◆ WHAT YOU ARE ASKED TO DO
Turn the listing, from the line that contains "Where should I" through the end, into a JSON list of strings with one string per line and blank lines skipped.
═════ DATA SHOWN
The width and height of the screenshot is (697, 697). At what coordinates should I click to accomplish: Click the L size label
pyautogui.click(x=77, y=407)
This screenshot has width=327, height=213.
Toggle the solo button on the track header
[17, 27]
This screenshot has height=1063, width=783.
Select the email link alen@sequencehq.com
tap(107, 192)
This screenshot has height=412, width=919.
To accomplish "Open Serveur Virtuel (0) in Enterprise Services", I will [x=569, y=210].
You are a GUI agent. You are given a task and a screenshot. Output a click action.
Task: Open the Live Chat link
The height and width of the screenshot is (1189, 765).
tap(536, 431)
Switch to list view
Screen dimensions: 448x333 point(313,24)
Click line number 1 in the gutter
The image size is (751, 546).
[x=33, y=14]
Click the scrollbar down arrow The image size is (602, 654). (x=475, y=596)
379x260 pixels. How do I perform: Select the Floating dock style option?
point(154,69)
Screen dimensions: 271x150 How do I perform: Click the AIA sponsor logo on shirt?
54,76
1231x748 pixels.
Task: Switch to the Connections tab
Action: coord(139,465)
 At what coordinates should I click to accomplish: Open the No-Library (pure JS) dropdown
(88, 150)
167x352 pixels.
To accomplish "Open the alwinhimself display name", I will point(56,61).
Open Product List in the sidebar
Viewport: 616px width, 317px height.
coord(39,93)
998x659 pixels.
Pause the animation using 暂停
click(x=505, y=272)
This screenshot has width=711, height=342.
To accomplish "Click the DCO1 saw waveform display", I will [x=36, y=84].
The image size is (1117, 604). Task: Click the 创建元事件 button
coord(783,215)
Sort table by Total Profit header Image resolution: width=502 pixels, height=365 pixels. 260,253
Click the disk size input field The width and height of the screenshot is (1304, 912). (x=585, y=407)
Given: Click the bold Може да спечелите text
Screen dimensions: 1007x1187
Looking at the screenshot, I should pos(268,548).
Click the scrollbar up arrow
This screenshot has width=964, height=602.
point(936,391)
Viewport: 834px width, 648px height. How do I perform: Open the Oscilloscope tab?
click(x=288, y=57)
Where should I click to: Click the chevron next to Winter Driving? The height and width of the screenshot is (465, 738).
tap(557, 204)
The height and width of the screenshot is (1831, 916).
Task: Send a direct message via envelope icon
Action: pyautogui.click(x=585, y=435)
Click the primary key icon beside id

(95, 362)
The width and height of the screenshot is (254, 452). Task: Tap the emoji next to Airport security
══════════
◆ CORRECT OUTPUT
[
  "Where should I click to: Click the chevron next to Winter Driving? The height and width of the screenshot is (465, 738).",
  "tap(557, 204)",
  "The height and width of the screenshot is (1831, 916).",
  "Task: Send a direct message via envelope icon",
  "Action: pyautogui.click(x=585, y=435)",
  "Click the primary key icon beside id",
  "(95, 362)",
  "The width and height of the screenshot is (254, 452). Task: Tap the emoji next to Airport security"
]